**EXCERPTED TEXT:**
# Concealed Weapon Permit



## 94silverado (Oct 16, 2005)

How many on this website have one i am just curious. Because some people i know think i shouldn't get one on my 18th birthday but i don't smoke so i need something to celibrate my freedom right. lol :sniper:


----------



## MOGLEY (Dec 20, 2005)

I got mine when Clinton got into office and before the big price increase. That later was repealed. I wanted to get grandfathered before any of his ideas were implemented. Had it ever since. I actually don't carry a lot but it is nice to have if think you need it traveling etc.


----------



## People (Jan 17, 2005)

lets all know the laws.

http://www.ag.state.nd.us/BCI/CW/2005Manual.pdf


----------



## TN.Frank (Nov 12, 2005)

I'm pretty sure you need to be 21 to get one since they involve handguns and you have to be 21 to purchase a handgun. It may be different state to state but here in Tennessee it's 21. I got mine almost 5 years ago, it ran $125 for the class and the fee for the permit and I just renewed it(permit is good for 4 years.) and it cost $50 bucks. Personally, if our government would read the Constitution like it was written(see 2nd Amendment for more info.) we'd not have to get any sinkin' permit. We'd all be like Vermont where your state citizenship allows you to carry. Anyway, if you can get it then by all means do.


----------



## 94silverado (Oct 16, 2005)

People i already have on of those manuals and there is actually alot of interesting things i didn't know in it also. TN. Frank For North Dakota the age limit is 18 because concealed weapons covers so many things like knives with blades over 5 inches ect. ect.


----------



## People (Jan 17, 2005)

94silverado


----------



## Bore.224 (Mar 23, 2005)

I got a licence to carry but seldom do as I only have full sized guns. Maybe a beretta tomcat is in my future.


----------



## 94silverado (Oct 16, 2005)

I heard of people carrying full size in the winter. i suppose that could work out well. Me personally i like the S&W Sigma it fits my hand well and the .40 S&W round seems effective. Its small enough for Carry and Big enough for a little fun at the range. As for the Beretta Tomcat i heard they are a good handgun for the frame size and reliablity.

**MATERIAL SUPPLIED:**
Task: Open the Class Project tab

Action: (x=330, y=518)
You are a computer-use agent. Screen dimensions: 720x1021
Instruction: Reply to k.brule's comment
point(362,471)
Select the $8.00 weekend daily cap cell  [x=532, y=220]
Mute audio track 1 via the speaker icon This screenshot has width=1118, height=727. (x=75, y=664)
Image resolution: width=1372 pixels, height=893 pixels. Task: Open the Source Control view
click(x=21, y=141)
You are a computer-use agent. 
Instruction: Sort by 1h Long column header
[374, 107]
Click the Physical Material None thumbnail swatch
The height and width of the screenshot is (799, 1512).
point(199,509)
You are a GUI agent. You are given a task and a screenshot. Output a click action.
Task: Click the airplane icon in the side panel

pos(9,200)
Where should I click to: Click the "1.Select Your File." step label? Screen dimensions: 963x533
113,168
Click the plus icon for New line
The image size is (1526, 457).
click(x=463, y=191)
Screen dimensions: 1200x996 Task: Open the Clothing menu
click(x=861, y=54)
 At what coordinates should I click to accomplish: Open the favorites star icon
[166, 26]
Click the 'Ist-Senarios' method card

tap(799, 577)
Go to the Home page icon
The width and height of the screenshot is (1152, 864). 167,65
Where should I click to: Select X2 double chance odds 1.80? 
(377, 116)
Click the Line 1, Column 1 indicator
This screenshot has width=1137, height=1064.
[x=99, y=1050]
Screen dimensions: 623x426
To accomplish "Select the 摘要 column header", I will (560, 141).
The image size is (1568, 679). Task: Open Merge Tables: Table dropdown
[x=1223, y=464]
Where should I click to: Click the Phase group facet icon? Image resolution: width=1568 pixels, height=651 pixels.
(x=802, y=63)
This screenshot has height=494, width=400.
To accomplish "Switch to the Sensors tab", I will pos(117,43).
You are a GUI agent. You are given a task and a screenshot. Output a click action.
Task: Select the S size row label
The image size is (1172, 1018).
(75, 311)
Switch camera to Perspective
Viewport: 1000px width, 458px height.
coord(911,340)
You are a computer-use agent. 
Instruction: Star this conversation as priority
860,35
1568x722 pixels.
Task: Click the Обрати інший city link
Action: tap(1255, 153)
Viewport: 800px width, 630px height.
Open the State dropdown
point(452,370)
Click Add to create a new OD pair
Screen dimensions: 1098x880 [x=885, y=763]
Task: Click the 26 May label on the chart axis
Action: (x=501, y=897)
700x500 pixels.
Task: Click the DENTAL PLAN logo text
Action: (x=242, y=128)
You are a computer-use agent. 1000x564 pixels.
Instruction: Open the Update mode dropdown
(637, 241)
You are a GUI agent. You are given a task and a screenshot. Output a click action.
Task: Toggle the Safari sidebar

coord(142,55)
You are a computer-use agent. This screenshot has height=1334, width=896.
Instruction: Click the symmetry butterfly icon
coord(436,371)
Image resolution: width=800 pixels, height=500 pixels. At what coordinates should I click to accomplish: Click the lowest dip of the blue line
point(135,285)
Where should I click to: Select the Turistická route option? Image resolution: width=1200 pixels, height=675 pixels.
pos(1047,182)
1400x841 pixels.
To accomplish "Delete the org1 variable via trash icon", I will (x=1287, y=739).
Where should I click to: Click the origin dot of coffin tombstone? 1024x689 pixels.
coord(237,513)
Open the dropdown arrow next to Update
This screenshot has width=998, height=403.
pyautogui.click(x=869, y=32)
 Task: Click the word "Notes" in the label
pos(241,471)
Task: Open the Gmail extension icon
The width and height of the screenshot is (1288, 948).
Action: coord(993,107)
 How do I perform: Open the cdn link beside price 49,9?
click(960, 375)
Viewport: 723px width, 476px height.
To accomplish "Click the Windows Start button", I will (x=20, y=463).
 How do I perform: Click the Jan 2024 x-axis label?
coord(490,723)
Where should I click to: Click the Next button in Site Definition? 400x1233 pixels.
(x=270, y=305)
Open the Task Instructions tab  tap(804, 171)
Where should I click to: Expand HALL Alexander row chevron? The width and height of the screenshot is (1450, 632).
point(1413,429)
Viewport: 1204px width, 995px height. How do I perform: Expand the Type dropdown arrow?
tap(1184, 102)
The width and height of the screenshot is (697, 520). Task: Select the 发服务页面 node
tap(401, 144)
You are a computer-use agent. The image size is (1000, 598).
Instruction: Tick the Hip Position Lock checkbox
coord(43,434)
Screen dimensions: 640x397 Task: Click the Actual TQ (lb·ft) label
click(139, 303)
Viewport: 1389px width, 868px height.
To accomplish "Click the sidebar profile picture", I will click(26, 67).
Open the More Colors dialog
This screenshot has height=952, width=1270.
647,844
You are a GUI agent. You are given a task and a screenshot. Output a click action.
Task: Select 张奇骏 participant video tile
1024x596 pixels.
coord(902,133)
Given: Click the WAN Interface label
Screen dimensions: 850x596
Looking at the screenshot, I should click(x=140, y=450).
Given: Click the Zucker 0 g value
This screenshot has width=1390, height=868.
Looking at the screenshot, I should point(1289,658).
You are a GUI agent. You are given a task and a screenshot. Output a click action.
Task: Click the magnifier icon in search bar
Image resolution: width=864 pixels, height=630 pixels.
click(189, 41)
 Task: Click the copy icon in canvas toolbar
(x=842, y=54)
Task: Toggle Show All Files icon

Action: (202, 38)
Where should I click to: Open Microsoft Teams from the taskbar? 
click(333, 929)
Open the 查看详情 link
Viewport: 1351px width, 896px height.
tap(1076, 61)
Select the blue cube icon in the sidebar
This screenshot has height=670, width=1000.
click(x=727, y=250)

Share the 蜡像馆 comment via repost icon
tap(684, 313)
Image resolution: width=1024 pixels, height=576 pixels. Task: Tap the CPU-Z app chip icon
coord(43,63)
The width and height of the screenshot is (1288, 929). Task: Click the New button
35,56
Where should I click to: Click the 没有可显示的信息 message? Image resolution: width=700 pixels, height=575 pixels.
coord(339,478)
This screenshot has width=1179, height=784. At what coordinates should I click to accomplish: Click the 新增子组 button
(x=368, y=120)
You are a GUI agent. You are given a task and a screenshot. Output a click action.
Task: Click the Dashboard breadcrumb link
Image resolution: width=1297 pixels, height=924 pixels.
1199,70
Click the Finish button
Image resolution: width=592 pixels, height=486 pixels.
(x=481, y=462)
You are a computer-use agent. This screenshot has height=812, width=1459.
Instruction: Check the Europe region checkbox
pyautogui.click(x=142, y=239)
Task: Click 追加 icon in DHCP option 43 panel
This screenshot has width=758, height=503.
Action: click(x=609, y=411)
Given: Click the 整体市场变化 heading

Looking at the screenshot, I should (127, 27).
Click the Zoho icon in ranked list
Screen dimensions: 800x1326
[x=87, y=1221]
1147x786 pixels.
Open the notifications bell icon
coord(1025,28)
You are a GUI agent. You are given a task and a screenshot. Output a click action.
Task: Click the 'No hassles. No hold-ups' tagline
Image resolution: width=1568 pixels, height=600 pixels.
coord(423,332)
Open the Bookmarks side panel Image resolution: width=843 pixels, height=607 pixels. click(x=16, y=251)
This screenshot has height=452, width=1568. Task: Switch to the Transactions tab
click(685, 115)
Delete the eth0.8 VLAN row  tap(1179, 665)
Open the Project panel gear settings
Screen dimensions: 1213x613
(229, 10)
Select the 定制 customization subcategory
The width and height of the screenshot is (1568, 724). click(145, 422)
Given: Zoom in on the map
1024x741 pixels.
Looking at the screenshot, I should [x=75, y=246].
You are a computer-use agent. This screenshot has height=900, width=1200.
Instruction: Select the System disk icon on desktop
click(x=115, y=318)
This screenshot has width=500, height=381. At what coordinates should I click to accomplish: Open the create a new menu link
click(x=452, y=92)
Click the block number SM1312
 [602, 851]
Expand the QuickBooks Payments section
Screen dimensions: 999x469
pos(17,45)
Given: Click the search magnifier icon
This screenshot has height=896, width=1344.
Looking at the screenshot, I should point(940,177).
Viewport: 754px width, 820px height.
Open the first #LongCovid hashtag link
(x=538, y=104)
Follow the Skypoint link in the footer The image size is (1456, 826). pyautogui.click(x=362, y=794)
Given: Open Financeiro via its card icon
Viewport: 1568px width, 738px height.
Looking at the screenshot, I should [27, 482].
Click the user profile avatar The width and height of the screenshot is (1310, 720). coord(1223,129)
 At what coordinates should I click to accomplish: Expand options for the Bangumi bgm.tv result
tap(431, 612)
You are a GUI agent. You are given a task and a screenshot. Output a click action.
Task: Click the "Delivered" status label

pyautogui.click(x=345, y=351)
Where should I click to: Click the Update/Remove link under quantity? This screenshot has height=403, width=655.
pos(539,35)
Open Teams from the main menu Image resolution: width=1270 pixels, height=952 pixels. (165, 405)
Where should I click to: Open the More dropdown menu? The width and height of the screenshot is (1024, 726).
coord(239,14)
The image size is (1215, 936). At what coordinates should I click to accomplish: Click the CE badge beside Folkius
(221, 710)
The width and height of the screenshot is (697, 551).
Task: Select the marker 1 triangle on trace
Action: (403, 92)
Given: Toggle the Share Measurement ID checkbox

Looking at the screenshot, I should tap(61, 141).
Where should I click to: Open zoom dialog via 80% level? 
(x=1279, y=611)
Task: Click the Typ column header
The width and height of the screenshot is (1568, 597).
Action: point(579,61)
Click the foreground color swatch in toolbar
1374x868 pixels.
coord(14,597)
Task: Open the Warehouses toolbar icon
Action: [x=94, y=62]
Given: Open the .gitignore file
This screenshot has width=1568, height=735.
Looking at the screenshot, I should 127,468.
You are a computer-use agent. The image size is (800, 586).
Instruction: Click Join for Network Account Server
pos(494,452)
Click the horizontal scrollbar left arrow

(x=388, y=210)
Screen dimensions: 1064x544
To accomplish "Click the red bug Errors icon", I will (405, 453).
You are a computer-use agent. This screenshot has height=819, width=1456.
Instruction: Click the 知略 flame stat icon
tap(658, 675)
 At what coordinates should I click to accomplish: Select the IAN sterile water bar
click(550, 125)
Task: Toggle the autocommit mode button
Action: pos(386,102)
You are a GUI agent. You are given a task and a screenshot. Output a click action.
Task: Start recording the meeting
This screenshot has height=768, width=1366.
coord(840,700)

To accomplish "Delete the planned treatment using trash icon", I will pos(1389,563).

**THINGS TO DO:**
• a. In the forum thread on concealed weapon permits, for how many years is the Tennessee permit valid?
• b. Transcribe the passage of the forum thread on concealed weapon permits from "http://www.ag.state.nd.us/BCI/CW/2005Manual.pdf" up to and including "all means do.".

**ANSWERS GIVEN:**
• a. Four years.

• b.
http://www.ag.state.nd.us/BCI/CW/2005Manual.pdf


----------



## TN.Frank (Nov 12, 2005)

I'm pretty sure you need to be 21 to get one since they involve handguns and you have to be 21 to purchase a handgun. It may be different state to state but here in Tennessee it's 21. I got mine almost 5 years ago, it ran $125 for the class and the fee for the permit and I just renewed it(permit is good for 4 years.) and it cost $50 bucks. Personally, if our government would read the Constitution like it was written(see 2nd Amendment for more info.) we'd not have to get any sinkin' permit. We'd all be like Vermont where your state citizenship allows you to carry. Anyway, if you can get it then by all means do.